En ninguna parte del mundo y mucho menos en Bolivia, la policía y el ejército puede escapar a la presión de la lucha de clases. En Bolivia, se ha dado el caso del surgimiento de una tendencia revolucionaria en las FFAA (Vivo Rojo), que para el presente conflicto, está ausente. El Boliviano es un ejército plebeyo, que nunca alcanzo a constituirse como ejercito de casta, reflejando la pequeñez de la clase dominante y el Estado, no pudo desarrollar una ideología castrense nacional que lo haga impermeable a las presiones políticas de la lucha de clase, a pesar de las reformas hechas y los privilegios otorgados por el gobierno de Morales, como eso de la creación de la Escuela Antiimperialista de las FFAA. Otra tanto se puede decir de la policía reformada por el gobierno, una policía de hambrientos, miserablemente equipados y dirigidos por mandos corruptos y abusivos, que pocos días antes de la eclosión social que sacudió al país fue desarmada a título de “mantenimiento” de equipos, poniendo en evidencia la desconfianza y susceptibilidades del gobierno frente a la base policial, donde se había acumulado el odio y la frustración frente a la evidencia de que el famoso “proceso de cambio” no había cambiado nada al interior de la “institución del orden”. El motín policial, y la negativa del ejército a salir a reprimir, forman parte del estallido del malestar popular contra el gobierno impostor, los policías de base, tienen sus propias demandas y acertadamente el Cabildo en Cochabamba las incorpora a las demandas generales. La actitud de Camacho en Santa Cruz, días antes, es diferente, él es el gerente ofreciendo demagógicamente concesiones para comprar adhesiones.

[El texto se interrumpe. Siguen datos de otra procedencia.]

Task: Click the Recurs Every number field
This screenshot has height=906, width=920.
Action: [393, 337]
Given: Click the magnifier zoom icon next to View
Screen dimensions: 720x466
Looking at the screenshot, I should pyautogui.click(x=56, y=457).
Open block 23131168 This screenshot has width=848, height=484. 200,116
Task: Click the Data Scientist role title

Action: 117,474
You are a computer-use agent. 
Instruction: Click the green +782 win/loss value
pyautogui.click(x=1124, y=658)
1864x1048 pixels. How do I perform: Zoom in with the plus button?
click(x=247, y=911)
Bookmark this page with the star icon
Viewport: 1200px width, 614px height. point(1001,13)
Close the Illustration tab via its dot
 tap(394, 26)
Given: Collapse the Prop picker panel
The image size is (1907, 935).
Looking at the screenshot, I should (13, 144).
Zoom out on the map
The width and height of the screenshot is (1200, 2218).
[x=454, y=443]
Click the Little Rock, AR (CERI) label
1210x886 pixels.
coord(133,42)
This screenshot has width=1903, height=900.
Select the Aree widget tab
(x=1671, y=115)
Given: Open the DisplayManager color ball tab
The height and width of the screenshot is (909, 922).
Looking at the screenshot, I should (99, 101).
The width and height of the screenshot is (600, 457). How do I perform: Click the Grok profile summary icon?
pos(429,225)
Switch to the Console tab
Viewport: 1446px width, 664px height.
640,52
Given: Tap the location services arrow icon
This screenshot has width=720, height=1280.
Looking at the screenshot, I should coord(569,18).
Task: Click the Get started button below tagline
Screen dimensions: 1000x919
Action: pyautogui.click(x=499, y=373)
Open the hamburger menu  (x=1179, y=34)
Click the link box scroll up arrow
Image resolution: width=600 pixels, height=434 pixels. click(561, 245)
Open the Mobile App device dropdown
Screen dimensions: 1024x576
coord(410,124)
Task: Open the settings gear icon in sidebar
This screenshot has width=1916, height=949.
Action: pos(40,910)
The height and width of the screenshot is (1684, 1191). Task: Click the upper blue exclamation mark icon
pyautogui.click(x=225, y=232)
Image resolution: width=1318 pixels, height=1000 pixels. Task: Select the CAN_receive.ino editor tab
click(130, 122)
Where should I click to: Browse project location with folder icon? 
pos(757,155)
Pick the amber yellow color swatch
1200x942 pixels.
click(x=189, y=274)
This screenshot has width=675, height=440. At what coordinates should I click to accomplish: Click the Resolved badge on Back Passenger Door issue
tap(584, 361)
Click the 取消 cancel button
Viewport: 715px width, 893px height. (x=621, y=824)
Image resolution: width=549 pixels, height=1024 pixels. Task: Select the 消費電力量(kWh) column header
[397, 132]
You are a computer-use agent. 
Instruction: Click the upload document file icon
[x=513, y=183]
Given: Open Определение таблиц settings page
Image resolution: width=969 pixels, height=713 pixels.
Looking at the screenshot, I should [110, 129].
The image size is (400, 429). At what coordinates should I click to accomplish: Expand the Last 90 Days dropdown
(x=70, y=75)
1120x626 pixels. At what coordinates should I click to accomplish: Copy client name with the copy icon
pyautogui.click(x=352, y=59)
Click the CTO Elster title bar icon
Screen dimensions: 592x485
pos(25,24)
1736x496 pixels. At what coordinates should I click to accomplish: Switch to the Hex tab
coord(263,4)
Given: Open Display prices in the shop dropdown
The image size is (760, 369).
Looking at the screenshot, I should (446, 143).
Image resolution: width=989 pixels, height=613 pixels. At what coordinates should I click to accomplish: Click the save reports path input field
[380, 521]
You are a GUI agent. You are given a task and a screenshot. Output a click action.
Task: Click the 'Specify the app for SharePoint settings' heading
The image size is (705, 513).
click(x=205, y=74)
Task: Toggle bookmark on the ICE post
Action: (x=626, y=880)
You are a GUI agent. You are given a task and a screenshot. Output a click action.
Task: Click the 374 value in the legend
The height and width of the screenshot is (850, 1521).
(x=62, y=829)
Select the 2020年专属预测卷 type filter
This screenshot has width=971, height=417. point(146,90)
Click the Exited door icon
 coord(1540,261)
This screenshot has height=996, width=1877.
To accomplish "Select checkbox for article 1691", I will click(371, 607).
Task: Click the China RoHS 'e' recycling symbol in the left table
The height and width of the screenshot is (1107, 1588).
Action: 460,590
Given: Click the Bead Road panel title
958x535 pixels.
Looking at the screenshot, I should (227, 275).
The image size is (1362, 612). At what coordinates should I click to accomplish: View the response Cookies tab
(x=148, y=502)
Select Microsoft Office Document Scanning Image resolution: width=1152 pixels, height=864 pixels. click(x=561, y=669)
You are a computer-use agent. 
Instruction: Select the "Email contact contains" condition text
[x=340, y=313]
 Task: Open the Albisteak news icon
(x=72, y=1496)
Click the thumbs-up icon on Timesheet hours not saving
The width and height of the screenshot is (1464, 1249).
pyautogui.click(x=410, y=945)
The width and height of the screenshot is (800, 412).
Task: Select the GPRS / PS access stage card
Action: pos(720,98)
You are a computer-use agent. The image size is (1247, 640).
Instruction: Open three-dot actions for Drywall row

Después de la salida de Morales, los MASIStas tienen trazado el llamado “Plan Pagador”, que consiste en generar un clima de confrontación social extrema, masacre de por medio, que permita exigir el retorno de Evo Morales al poder como único capaz de pacificar el país. Para ese momento de la crisis política y social del país, la clase media esta aterrorizada, por la acción de los provocadores MASistas, que usa a los campesinos como cobertura para el despliegue de pandilleros y facinerosos contratados, para quemar casas, saquear comercios, reclaman a gritos la intervención de las FFA armadas y recibe como héroes a los uniformados para que les traigan “paz y seguridad”, no importa a costa de ensangrentar las calles. Eso es lo que los tenebrosos planes MASistas están buscando, con asesinos y pandilleros contratados para provocar muertes para terminar al final negociando cuotas de poder. Logran su propósito con la masacre de Sacaba. Los militares exigieron respaldo político para ejecutar acciones de represión ante el rebasamiento de la policía. El gobierno fascista no duda en darlas y en medio del aplauso de la clase media derechizada, aprueba del decreto 4078, que otorga garantías a los oficiales que disparen contra los campesinos y nuevamente salen a flote los rasgos gorilas de las corrientes fascistas al interior de las FFAA y la policía, que actúan acompañados por jóvenes de la clase media acomodada de mentalidad fascista, racista y paramilitar.